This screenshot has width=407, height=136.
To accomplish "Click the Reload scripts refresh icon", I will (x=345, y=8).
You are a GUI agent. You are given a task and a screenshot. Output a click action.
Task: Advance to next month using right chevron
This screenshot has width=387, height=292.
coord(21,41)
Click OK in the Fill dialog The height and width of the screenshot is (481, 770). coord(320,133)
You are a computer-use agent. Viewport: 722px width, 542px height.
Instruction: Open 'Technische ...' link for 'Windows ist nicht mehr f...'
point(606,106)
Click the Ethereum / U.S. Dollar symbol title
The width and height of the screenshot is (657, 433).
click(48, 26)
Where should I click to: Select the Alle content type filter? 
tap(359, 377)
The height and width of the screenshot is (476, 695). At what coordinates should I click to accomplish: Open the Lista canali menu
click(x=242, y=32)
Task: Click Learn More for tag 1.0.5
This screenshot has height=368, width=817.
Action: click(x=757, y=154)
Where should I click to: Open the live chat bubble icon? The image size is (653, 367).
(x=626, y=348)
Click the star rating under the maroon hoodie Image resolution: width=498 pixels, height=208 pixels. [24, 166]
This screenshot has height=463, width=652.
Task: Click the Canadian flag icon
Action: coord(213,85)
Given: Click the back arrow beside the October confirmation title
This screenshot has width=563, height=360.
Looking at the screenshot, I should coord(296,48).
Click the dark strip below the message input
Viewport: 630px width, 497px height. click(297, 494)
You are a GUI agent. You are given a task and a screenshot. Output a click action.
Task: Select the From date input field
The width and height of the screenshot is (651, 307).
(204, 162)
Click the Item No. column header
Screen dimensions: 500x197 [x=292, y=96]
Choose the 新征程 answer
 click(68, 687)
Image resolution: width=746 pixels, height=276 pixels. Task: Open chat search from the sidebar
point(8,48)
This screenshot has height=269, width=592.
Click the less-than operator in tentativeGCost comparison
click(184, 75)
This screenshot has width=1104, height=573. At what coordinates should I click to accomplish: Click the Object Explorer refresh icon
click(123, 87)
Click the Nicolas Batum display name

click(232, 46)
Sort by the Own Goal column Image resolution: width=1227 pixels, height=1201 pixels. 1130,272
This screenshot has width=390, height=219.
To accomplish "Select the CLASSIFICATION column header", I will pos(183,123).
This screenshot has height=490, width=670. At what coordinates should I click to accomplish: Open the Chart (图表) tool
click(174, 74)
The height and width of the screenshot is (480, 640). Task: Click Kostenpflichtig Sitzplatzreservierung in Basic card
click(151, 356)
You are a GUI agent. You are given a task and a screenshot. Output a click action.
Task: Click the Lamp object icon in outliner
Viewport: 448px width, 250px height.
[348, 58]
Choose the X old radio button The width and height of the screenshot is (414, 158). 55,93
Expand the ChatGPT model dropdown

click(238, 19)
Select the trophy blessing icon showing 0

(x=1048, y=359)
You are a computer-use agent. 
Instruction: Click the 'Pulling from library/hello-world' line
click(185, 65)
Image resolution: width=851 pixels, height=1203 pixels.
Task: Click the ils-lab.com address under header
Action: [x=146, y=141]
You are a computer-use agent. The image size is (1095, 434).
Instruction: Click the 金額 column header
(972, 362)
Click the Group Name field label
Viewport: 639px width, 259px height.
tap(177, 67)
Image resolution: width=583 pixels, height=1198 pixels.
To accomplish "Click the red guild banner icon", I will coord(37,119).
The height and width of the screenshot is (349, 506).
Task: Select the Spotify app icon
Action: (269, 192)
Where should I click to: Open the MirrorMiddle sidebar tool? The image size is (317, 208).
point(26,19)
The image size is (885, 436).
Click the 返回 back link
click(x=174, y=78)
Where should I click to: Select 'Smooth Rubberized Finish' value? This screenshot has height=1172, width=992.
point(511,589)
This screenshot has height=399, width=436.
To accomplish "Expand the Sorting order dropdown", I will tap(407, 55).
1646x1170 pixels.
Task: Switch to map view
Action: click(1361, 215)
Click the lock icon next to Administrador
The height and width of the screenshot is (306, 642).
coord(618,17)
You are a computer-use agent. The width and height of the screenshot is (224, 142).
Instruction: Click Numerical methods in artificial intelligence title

■ **Exercise**
Taking the material above, extract exactly and only the lines from the line with "You are a computer-use agent. The image" to the line with "Image resolution: width=583", inclusive of both.

■ **Answer box**
You are a computer-use agent. The image size is (1095, 434).
Instruction: Click the 金額 column header
(972, 362)
Click the Group Name field label
Viewport: 639px width, 259px height.
tap(177, 67)
Image resolution: width=583 pixels, height=1198 pixels.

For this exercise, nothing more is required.